Bilan économique 2017 : une croissance timide

En 2017, la Russie affichait une croissance légèrement inférieure à 2 %, rompant avec la récession qui a touché le pays ces dernières années suite à l’instauration des sanctions. Production, taux de change, inflation, pétrole : le Courrier de Russie fait le point sur les indicateurs économiques à l’origine de cette dynamique.
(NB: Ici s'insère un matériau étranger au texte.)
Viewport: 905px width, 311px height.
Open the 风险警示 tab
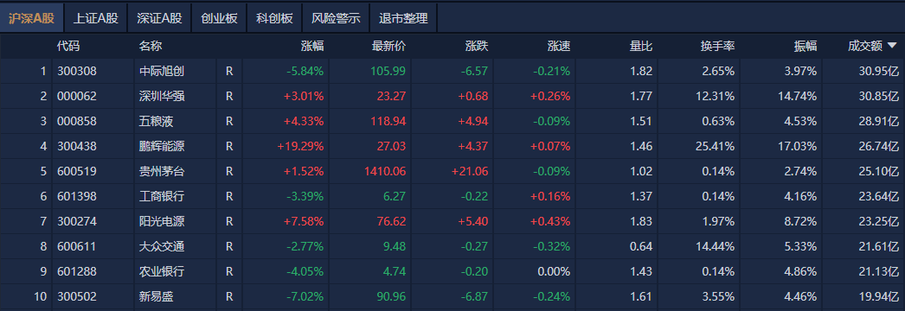pos(336,18)
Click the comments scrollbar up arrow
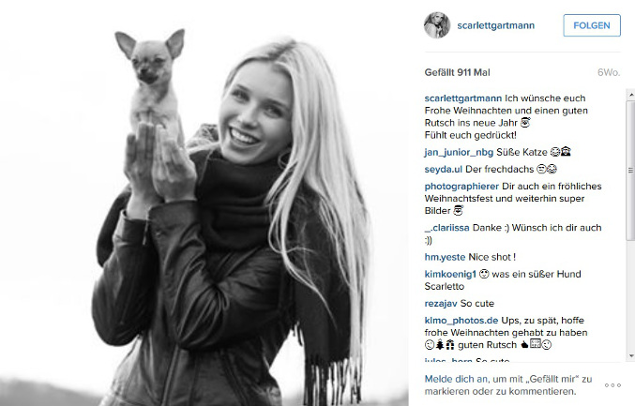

À l’automne dernier, le Forum économique mondial plaçait la Russie au 38e rang (sur 137) du classement Global Competitiveness Index (GCI), soit une progression de cinq places.
« L’amélioration significative de la situation macroéconomique (de la 91e à la 53e place), en premier lieu la baisse de l’inflation et le développement de l’épargne, est la principale raison de cette progression », commente Alexeï Prazdnitchnykh, analyste chez Strategy Partners Group et coordinateur du programme du Forum économique mondial pour la compétitivité de la Russie.
Une bonne santé économique dont témoignent un certain nombre d’indicateurs.

PIB

Au cours d’un entretien sur la chaîne de télévision Rossia 24, le ministre russe des Finances, Anton Silouanov, annonçait à la fin du mois de décembre que la croissance économique devrait se situer entre 1,8 et 2 % en 2017, en deçà de la moyenne mondiale à 3,5 %. « Cela constitue néanmoins une base, à partir de laquelle nous pouvons tabler sur une dynamique plus forte dans les années à venir », ajoutait-il, confiant.

Précédemment, la Banque centrale russe prévoyait une croissance de 1,7-2,2 % en 2017. Une hypothèse réévaluée actuellement par sa présidente, Elvira Nabioullina, à la partie basse de la fourchette.
Concernant l’année 2018, le ministère de l’Économie et du Développement table sur une croissance du PIB de 2,1 %, […]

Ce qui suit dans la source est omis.